TASK TO COMPLETE: Set out exactly, and with nothing added, the line containing "Gitiles (101, 2498)" and every line after it through the final line of the data.
DATA TO EXAMINE Start Marker
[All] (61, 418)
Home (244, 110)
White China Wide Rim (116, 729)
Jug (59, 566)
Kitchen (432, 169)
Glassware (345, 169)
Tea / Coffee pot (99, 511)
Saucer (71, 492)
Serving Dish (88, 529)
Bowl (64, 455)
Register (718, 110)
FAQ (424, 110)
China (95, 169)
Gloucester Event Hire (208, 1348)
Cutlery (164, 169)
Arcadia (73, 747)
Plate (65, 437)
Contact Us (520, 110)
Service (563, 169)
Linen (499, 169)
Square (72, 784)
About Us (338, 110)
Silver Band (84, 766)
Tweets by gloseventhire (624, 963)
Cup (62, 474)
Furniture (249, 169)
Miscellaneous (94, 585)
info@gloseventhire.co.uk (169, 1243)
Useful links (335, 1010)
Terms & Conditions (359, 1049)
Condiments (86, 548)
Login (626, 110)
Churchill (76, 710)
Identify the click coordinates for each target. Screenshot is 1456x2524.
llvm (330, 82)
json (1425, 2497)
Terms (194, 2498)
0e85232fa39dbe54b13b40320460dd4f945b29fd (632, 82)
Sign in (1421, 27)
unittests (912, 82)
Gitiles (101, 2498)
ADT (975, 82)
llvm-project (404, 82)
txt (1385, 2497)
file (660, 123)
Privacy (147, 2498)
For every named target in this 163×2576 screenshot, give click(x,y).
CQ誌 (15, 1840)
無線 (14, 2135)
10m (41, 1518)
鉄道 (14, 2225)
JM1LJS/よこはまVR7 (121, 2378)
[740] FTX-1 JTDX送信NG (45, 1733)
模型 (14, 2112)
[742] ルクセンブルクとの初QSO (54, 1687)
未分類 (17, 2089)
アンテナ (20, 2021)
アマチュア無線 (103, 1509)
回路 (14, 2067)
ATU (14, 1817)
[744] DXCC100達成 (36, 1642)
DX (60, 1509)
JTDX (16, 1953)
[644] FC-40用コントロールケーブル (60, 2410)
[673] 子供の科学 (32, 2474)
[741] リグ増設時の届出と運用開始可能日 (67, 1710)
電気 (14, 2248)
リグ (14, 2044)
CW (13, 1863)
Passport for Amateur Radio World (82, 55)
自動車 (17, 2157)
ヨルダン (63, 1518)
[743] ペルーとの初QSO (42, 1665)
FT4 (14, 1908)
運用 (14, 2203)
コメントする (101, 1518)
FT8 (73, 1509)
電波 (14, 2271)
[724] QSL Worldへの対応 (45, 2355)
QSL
DATA TO EXAMINE End Marker
SOLUTION TO THIS PROBLEM:
Gitiles (101, 2498)
ADT (975, 82)
llvm-project (404, 82)
txt (1385, 2497)
file (660, 123)
Privacy (147, 2498)
For every named target in this 163×2576 screenshot, give click(x,y).
CQ誌 (15, 1840)
無線 (14, 2135)
10m (41, 1518)
鉄道 (14, 2225)
JM1LJS/よこはまVR7 (121, 2378)
[740] FTX-1 JTDX送信NG (45, 1733)
模型 (14, 2112)
[742] ルクセンブルクとの初QSO (54, 1687)
未分類 (17, 2089)
アンテナ (20, 2021)
アマチュア無線 (103, 1509)
回路 (14, 2067)
ATU (14, 1817)
[744] DXCC100達成 (36, 1642)
DX (60, 1509)
JTDX (16, 1953)
[644] FC-40用コントロールケーブル (60, 2410)
[673] 子供の科学 (32, 2474)
[741] リグ増設時の届出と運用開始可能日 (67, 1710)
電気 (14, 2248)
リグ (14, 2044)
CW (13, 1863)
Passport for Amateur Radio World (82, 55)
自動車 (17, 2157)
ヨルダン (63, 1518)
[743] ペルーとの初QSO (42, 1665)
FT4 (14, 1908)
運用 (14, 2203)
コメントする (101, 1518)
FT8 (73, 1509)
電波 (14, 2271)
[724] QSL Worldへの対応 (45, 2355)
QSL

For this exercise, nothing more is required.